### Source material
= = =

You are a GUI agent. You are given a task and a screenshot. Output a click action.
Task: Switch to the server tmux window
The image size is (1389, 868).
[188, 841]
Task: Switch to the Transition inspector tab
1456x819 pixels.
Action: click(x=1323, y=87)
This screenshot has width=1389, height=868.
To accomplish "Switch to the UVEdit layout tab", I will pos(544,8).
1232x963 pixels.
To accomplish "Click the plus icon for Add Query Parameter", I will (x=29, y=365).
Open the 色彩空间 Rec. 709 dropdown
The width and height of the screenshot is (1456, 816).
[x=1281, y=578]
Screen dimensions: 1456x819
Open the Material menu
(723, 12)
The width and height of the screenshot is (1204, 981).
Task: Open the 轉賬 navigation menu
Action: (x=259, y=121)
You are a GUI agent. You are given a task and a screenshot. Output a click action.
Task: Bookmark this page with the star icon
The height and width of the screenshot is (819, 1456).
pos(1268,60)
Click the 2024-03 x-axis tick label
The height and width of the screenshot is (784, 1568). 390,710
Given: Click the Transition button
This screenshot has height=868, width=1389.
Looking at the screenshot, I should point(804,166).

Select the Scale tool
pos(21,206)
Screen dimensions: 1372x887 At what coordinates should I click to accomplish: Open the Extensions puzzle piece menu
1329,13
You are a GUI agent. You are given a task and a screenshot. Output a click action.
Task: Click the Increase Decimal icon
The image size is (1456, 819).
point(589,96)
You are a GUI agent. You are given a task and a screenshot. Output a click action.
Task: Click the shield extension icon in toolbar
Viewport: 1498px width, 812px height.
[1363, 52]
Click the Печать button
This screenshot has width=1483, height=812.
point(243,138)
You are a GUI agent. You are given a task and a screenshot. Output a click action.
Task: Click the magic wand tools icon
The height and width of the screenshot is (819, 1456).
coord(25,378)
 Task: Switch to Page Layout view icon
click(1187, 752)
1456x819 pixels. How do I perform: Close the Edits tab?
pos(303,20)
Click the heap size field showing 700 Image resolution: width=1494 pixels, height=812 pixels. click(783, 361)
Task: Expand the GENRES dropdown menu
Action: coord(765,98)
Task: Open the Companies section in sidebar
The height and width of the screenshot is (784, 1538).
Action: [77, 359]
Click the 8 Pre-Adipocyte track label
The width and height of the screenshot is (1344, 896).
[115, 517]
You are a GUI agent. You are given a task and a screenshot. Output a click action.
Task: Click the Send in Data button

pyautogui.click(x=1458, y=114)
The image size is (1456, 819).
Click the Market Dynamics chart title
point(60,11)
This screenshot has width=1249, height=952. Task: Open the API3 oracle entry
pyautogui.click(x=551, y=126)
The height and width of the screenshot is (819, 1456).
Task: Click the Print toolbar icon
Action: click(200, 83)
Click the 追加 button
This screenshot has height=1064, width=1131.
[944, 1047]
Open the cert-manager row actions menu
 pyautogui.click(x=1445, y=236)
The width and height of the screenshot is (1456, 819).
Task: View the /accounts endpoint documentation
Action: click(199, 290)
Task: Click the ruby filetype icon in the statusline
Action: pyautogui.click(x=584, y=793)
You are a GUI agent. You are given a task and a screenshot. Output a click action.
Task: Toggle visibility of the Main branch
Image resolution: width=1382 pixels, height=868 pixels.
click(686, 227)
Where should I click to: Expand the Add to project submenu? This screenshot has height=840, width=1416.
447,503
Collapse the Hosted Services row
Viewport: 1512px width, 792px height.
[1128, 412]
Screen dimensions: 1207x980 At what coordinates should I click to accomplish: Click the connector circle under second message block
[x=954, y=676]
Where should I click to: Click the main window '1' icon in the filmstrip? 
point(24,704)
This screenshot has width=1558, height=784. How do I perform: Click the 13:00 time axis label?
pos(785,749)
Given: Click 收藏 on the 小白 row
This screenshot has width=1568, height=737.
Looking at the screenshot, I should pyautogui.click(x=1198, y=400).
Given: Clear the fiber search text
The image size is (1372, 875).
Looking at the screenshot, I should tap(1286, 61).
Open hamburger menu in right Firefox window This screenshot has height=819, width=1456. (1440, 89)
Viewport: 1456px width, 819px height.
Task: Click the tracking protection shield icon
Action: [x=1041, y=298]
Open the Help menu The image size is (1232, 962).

= = =

### Your assignment
Where a line of the records has the string "will", return that line.

### Reply to the task
To accomplish "Switch to the UVEdit layout tab", I will pos(544,8).
To accomplish "Click the plus icon for Add Query Parameter", I will (x=29, y=365).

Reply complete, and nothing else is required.